WORK INSTRUCTIONS:
**1.** Reproduce the part of the object detection passage that opens with the words "Object detection is" and closes with "resource-limited in-vehicle hardware.", substituting "foundation" for "cornerstone".
**2.** Carry on the passage about object detection for intelligent driving from the point where it stops.

DOCUMENT:
************

Object detection is the cornerstone of intelligent driving systems [1], enabling vehicles to perceive obstacles, pedestrians, and traffic signs around them in real time and respond accordingly. However, the complex road environment, characterized by different object scales and severe occlusion, poses significant challenges to the existing models [2]. This often leads to incorrect detection, missed detection, and low deployment efficiency on resource-limited in-vehicle hardware.

Traditional object detection methods rely on manual feature extraction [3], which cannot capture deep semantic information and limits performance in complex scenarios. The emergence of deep learning has completely transformed this field. Single-stage detectors like YOLO [4] and SSD [5] have become leaders due to the balance they strike between speed and accuracy. Since its launch in 2016, YOLO has undergone rapid iteration, continuously optimizing accuracy and latency in practical applications. According to recent research results, many applications for YOLOv10 have been explored in object detection. Du Hong et al. [6] proposed a YOLOV10-Vehicle object detection algorithm. A new attention mechanism module, WT-PSA, was designed to enhance the model’s attention to vehicle targets in complex weather conditions. Chen Haixiu et al. [7] proposed an improved pedestrian small-target detection algorithm based on YOLOv10n. This algorithm integrates adaptive point movement and convolutional gating mechanisms into the C2f module, significantly enhancing its ability to capture local features and improving feature screening. Junhui Mei et al. [8] proposed a lightweight object detection algorithm, BGF-YOLOv10, which combines variants of BoTNet, C2f, and C3 in the backbone network to enhance detection performance regarding small objects. However, even the latest version still struggles with small targets and partially occluded vehicles in heavy traffic and has difficulties with multi-scale object representation and occlusion processing.

************

RECORDS SHOWN:
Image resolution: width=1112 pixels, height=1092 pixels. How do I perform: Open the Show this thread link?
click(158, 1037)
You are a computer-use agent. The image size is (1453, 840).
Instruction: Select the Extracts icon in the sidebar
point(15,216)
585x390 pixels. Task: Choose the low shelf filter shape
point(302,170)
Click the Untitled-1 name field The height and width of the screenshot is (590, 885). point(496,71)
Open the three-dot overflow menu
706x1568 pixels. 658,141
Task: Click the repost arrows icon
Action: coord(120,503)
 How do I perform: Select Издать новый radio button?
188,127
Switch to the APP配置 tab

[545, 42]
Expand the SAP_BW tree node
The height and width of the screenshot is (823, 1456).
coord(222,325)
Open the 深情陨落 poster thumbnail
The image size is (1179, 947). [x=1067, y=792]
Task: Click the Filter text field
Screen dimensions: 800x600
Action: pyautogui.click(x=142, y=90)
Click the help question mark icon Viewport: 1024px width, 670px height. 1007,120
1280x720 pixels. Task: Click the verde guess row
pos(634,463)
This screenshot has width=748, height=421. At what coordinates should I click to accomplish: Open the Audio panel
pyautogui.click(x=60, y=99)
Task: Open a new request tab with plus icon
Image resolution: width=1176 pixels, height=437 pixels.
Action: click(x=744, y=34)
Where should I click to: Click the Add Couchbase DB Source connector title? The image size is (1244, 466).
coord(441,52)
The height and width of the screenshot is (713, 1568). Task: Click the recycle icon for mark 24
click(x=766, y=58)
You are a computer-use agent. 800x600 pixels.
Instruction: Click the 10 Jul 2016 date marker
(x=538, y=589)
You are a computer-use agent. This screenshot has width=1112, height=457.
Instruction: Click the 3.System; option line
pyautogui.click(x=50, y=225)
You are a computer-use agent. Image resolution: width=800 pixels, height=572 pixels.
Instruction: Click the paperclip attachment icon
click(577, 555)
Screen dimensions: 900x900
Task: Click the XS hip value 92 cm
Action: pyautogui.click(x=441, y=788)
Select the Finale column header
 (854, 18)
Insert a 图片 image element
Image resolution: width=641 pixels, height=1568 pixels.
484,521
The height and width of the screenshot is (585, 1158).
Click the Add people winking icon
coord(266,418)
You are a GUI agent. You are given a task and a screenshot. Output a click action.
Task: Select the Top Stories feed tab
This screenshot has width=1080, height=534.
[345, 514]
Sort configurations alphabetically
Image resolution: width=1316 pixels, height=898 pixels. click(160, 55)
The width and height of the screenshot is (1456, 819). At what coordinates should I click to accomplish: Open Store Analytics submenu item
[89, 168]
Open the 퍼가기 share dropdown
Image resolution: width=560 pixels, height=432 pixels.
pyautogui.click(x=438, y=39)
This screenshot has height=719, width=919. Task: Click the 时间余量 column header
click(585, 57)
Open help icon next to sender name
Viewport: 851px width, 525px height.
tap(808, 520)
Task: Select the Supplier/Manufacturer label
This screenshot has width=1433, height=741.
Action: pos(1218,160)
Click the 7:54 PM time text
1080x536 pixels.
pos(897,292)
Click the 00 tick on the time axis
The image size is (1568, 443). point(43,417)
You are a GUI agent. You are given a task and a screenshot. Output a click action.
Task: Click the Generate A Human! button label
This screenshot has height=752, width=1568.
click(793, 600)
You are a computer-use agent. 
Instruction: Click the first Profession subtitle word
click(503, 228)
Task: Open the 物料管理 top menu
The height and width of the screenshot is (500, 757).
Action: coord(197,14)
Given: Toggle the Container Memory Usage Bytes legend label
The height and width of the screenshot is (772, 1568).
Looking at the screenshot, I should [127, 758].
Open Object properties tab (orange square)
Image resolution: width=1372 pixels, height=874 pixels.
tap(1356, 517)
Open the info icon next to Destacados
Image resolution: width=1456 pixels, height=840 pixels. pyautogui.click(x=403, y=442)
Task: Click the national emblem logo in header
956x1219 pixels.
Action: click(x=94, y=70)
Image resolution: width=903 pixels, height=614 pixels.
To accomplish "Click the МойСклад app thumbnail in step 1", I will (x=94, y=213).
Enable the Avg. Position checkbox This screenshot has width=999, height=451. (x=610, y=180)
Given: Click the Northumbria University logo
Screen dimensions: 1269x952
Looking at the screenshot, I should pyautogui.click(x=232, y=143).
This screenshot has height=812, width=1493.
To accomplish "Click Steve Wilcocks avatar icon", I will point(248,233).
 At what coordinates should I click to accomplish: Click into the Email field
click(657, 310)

************

ANSWERS TO EACH TASK:
**1.**
Object detection is the foundation of intelligent driving systems [1], enabling vehicles to perceive obstacles, pedestrians, and traffic signs around them in real time and respond accordingly. However, the complex road environment, characterized by different object scales and severe occlusion, poses significant challenges to the existing models [2]. This often leads to incorrect detection, missed detection, and low deployment efficiency on resource-limited in-vehicle hardware.

**2.**
Against this backdrop, the limitations of current methods in intelligent driving scenarios are evident:

(1): Environmental complexity degrades feature quality, increasing detection errors.
(2): Extreme scale variations—from distant cyclists to nearby trucks—strain fixed-receptive-field convolutions, reducing localization accuracy.
(3): Severe occlusions obscure critical features, leading to missed or misclassified targets.

To address these issues, this study proposes targeted improvements to YOLOv10s, aiming to enhance detection precision while reducing model complexity. The core contributions are threefold:

(1): A multi-scale flexible convolution (MSFC) to dynamically adapt to varying feature scales, reducing computational overhead.
(2): A reconstructed neck network integrating Shallow Auxiliary Fusion (SAF) and Advanced Auxiliary Fusion (AAF) to optimize multi-scale feature interaction.
(3): A SEAM, combining multi-scale convolutions and channel attention, to boost feature extraction robustness.

These innovations collectively mitigate the limitations of existing models in complex traffic scenarios, paving the way for more-reliable intelligent driving perception systems.

The structure of this article is as follows: Section 1 introduces the background, limitations of existing methods, and core contributions of the study. Section 2 reviews related work on YOLO series evolution and YOLOv10 research. Section 3 details the improved YOLOv10 target detection algorithm and its key components. Section 4 details the training and validation of the model, as well as the comparison and ablation experiment to verify the effectiveness of the algorithm in this paper. Section 5 discusses the study’s results, limitations, and future directions. And Section 6 draws conclusions to summarize the whole paper.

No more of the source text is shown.